Understanding

Again one of the most important efforts on our part is the passing of this message on to he man or woman, who still suffers from alcoholism. I know I have had the opportunity to do this over and over again through my time in this program and I know that I feel afterward like I’m the real beneficiary. That’s although there are times I know I question what I have said.

Last night was one of those moments, when I went back afterward and questioned what I had done. There were two or three on the edge people in a meeting of just six people. One of them I know is a very intellectual, well educated person. The other I thought about was a person, who is fairly limited. Both of them have been in and out of this program over and over.

The well educated person was talking about the danger of drinking alcohol and dying. Brought up the thought of two people who had died of something that alcohol directly causes. I had almost died of this when I was sober for almost two years. The result of the damage alcohol had done to me. He seemed to be really fearful in what he was saying. Don’t blame him, if that’s what he was thinking.

However, as we sat there at the end, something kept creeping into my mind and I knew what it was. It was about the disease of alcoholism and its nature. My thoughts went back to the First Step in the 12&12 and what it said about those, who came in and got past the question of being powerless. I thought about these two people and wondered if that wasn’t what was going on. My thought was that if we could understand what we have is a true genetic disease, for which there is no cure, but which will kill us, if we continue to drink, then we needed to talk about that.

That’s exactly what I did. I brought the nature of this disease up and got into a discussion about it’s impact on the alcoholic. I told them what had happened to me after I had gotten sober and almost died. I know it startled them. I then talked about this incurable sickness we have and its true nature.

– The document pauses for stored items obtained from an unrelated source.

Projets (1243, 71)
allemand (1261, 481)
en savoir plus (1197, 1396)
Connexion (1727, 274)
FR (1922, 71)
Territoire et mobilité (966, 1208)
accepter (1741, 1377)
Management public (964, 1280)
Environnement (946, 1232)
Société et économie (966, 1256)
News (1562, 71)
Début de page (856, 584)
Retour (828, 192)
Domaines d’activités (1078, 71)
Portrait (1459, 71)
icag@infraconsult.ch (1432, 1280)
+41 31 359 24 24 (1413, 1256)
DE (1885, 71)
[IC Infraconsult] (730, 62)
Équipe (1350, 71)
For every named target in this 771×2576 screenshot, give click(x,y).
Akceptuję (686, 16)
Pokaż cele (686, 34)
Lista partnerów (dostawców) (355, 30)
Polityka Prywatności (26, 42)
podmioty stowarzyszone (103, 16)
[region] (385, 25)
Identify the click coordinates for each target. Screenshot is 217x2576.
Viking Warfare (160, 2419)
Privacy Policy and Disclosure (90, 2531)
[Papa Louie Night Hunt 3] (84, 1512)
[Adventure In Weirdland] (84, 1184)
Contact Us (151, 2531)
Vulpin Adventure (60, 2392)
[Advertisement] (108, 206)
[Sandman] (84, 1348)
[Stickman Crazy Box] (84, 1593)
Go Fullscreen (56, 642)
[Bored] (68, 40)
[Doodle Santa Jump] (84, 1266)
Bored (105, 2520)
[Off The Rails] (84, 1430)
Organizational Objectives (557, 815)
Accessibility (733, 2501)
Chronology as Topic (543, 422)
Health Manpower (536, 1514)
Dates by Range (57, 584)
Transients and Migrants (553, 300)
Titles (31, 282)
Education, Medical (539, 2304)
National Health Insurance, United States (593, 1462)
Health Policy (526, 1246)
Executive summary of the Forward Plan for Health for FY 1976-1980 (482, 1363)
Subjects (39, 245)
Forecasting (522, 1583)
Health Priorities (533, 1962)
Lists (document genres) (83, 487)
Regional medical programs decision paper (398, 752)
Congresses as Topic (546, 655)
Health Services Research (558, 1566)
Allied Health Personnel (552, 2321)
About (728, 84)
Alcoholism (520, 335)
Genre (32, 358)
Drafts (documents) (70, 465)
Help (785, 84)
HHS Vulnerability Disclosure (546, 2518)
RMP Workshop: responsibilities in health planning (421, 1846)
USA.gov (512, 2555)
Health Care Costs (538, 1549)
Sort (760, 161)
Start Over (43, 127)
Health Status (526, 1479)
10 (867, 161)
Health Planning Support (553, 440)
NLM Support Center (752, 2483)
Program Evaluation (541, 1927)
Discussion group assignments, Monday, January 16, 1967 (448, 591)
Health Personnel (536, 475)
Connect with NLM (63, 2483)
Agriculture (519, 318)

It became a discussion. Not an argument, but one in which the need to understand was expressed. My hope was that as a result one or both would surrender and remain and stay sober.

Anyway it was something I thought about today and discussed with a friend of mine in this program. We were talking about compassion again and I entered this into that conversation, because that’s what I hoped I had expressed last night. I know I’m powerless, but I can hope. I also know I have never changed a person’s mind. Ever. Unless they were open and ready to change. My hope was that there were a couple of open minds and a willingness to change.

Just thinking about sobriety and my need to work this program and stay sober. Grateful for what I have been given.